Iniciou sua carreira de médico preocupando-se com o tratamento dos doentes mentais. Foi pioneiro na utilização da laboterapia, um tipo de tratamento que não feria a dignidade dos pacientes, com o auxílio de trabalhos como a manutenção de hortas e pomares outras atividades manuais, sendo que para desenvolver esse tipo de tratamento, ajudou a fundar um Asilo Colônia.

Franco da Rocha foi o primeiro professor de Neuropsiquiatria da Faculdade de Medicina de São Paulo (1918-1923). Na aula inaugural, discorreu sobre as idéias de Freud, porém nesse campo foi apenas um estudioso, sem praticá-las profissionalmente.

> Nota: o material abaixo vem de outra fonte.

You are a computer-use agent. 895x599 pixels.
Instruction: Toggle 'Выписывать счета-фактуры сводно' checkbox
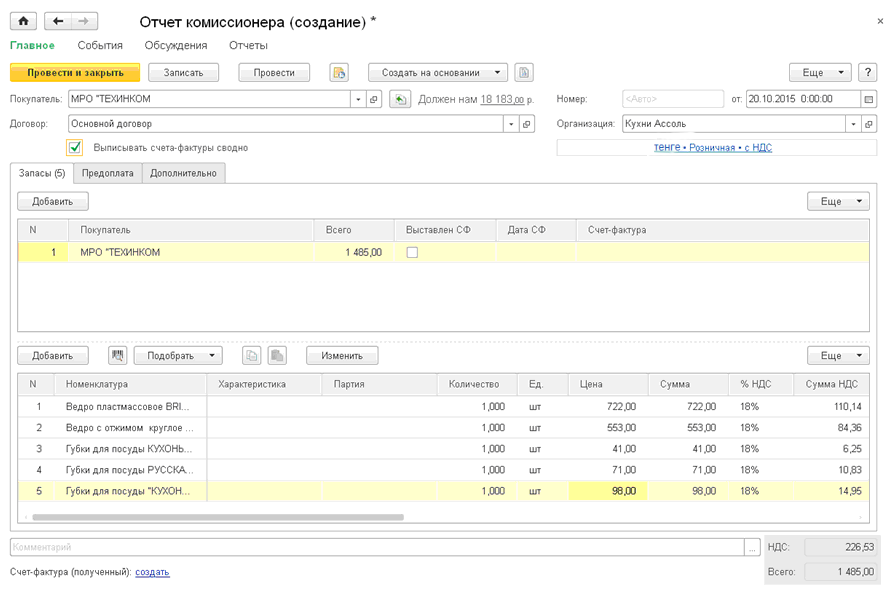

Com o amigo Durval Marcondes ajudou a fundar a Sociedade Brasileira de Psicanálise (1927), a primeira instituição psicanalítica da América Latina, e um passo decisivo para o desenvolvimento da área, no Brasil.

Participou também, de acordo a historiadora Pietra Diwan, em seu livro "Raça Pura" (Editora Contexto, 2007), dos quadros da Sociedade Eugênica de São Paulo, juntamente com expoentes da intelectualidade nacional, como o médico Arnaldo Vieira de Carvalho e o escritor Monteiro Lobato, no qual divulgavam a tese da importância do aperfeiçoamento racial denominada Eugenia, criada pelo médico inglês Francis Galton (1822-1911), que tinha como objetivo o estudo dos agentes sob o controle social que podem melhorar ou empobrecer as qualidades raciais das futuras gerações, seja física ou mentalmente.

Franco da Rocha aposentou-se do cargo de Diretor do Hospício de Juqueri em 1923, aos 58 anos de idade, e anos depois, por iniciativa de discípulos e amigos, em 1928 foi erguida uma herma do mestre, busto em que o peito, as costas e os ombros são cortados por planos verticais, em bronze, no saguão do hospital.

Autor de uma vasta bibliografia encontrada no Índice Bibliográfico Brasileiro de Psiquiatria, faleceu em São Paulo, em conseqüência de Enfisema Pulmonar, aos 69 anos de idade, em 8 de novembro de 1933.